Session-start checklist

cd /Users/mathisto/projects/quartz

# 1. Verify baseline
git log --oneline -6                                    # should show 38eec1d8 D5 at top
git status                                              # should be clean
./self-hosted/bin/quake guard:check                     # "Fixpoint stamp valid"
./self-hosted/bin/quake smoke 2>&1 | tail -6            # brainfuck 4/4, expr_eval 22/22

# 2. Read the key docs
cat docs/handoff/next-session-psq4-and-psq8.md          # this document
sed -n '113,180p' docs/bugs/PROGRESS_SPRINT_QUIRKS.md    # PSQ-4 full detail + repro

# 3. Reproduce PSQ-4 worst case to confirm baseline
# (copy the struct Progress/struct Live program from the PSQ-4 row to /tmp/psq4.qz)
./self-hosted/bin/quartz /tmp/psq4.qz 2>/dev/null > /tmp/psq4.ll
llc /tmp/psq4.ll -o /tmp/psq4.s && clang /tmp/psq4.s -o /tmp/psq4 -lm -lpthread && /tmp/psq4
# Expected: prints "total=0" (BUG). After the fix: prints "total=99".

# 4. Pre-PSQ-4 snapshot
rm -rf .quartz-cache
cp self-hosted/bin/quartz self-hosted/bin/backups/quartz-pre-psq4-golden

Success criteria

  • Minimum viable: PSQ-4 worst-case committed (bug #1 + bug #2 fixed together), regression-locked by a new spec, B+C+D sweep still green. PSQ-8 may slip to the session after.
  • Target: PSQ-4 worst-case committed + PSQ-8 committed in the same session. Both regression-locked.
  • Stretch: above + PSQ-6 preliminary investigation (does the same root cause apply? write a minimal repro probe).

Each committed item must:

  • Have quake guard fixpoint verified (2288 ± 30 functions)
  • Pass quake smoke
  • Pass the B+C+D regression sweep
  • Have a regression-lock spec
  • Have the PROGRESS_SPRINT_QUIRKS.md row updated with status + commit SHA

Prime directives reminder (v2, Apr 12 2026)

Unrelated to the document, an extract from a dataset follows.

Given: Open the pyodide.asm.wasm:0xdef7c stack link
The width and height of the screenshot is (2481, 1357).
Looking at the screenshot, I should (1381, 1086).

  1. Pick highest-impact, not easiest — PSQ-4 is the top-priority open bug. Don’t get distracted by smaller items.
  2. Design before building; research what the world does — check how Rust / Swift / Go resolve Vec<T> element field access and handle the “unknown type + field name search” ambiguity. Swift’s existential-erasure story and Rust’s turbofish/never-fallthrough policy are both relevant prior art.
  3. Pragmatism ≠ cowardice; shortcuts = cowardice — if the name-search fallthrough has 20 legitimate callers, don’t quietly keep it. Add type annotations at each caller and make the fix complete.
  4. Work spans sessions — PSQ-4 may not finish in one session. Hand off cleanly.
  5. Report reality, not optimism — half-fixes are lies. “Bug #2 fixed, bug #1 not yet” is a valid report; “PSQ-4 closed” when total still reads 0 is not.
  6. Holes get filled or filed — any regression the sweep surfaces gets either fixed or filed as its own row.
  7. Delete freely, no compat layers — if bug #2’s fix breaks name-search fallthrough, the name-search code gets deleted, not deprecated.
  8. Binary discipline — quake guard mandatory, fix-specific backups mandatory.
  9. Quartz-time estimation — PSQ-4 is 4-8h. Don’t pad.
  10. Corrections are calibration — if I’m wrong about the two-headed diagnosis, update the plan and move. Don’t defend this document.